Given entries Start Marker

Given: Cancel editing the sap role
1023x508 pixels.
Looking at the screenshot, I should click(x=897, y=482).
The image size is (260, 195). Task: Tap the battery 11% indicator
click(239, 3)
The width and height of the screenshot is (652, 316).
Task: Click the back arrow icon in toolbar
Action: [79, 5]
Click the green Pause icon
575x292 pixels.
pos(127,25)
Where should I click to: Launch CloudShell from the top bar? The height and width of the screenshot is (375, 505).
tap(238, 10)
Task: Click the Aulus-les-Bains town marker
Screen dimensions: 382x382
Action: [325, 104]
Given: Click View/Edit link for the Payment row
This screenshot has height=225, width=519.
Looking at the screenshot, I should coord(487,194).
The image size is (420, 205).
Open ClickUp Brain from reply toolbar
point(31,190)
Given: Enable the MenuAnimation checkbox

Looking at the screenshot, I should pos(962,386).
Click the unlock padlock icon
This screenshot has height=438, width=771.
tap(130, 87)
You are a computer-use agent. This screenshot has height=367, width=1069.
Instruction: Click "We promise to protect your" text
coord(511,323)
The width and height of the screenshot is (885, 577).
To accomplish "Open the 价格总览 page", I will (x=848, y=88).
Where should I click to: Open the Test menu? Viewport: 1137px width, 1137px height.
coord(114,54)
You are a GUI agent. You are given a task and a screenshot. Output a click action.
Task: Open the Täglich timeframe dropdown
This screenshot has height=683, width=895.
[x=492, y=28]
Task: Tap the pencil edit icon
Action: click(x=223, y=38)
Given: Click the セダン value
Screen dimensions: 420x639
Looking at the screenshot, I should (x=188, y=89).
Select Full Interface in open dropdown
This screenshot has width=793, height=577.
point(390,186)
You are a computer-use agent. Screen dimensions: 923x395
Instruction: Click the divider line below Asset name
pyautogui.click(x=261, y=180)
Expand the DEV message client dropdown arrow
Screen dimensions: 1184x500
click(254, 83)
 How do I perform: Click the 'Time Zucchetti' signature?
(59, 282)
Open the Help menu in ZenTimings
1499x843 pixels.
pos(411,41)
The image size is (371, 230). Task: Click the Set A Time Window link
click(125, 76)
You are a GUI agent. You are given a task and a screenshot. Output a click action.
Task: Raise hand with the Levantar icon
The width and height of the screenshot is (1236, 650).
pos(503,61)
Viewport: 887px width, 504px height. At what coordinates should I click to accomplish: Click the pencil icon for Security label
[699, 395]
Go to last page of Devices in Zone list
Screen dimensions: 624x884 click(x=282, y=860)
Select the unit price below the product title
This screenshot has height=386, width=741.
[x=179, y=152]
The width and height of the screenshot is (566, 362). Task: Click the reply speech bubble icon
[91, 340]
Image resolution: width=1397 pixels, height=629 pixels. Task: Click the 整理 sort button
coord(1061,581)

Given entries End Marker

* **What you are asked to do**
Exactly as they stand in the records above, print the lines from the one containing "Task: Raise hand with the Levantar icon" through the final line, inclusive.

* **Reply**
Task: Raise hand with the Levantar icon
The width and height of the screenshot is (1236, 650).
pos(503,61)
Viewport: 887px width, 504px height. At what coordinates should I click to accomplish: Click the pencil icon for Security label
[699, 395]
Go to last page of Devices in Zone list
Screen dimensions: 624x884 click(x=282, y=860)
Select the unit price below the product title
This screenshot has height=386, width=741.
[x=179, y=152]
The width and height of the screenshot is (566, 362). Task: Click the reply speech bubble icon
[91, 340]
Image resolution: width=1397 pixels, height=629 pixels. Task: Click the 整理 sort button
coord(1061,581)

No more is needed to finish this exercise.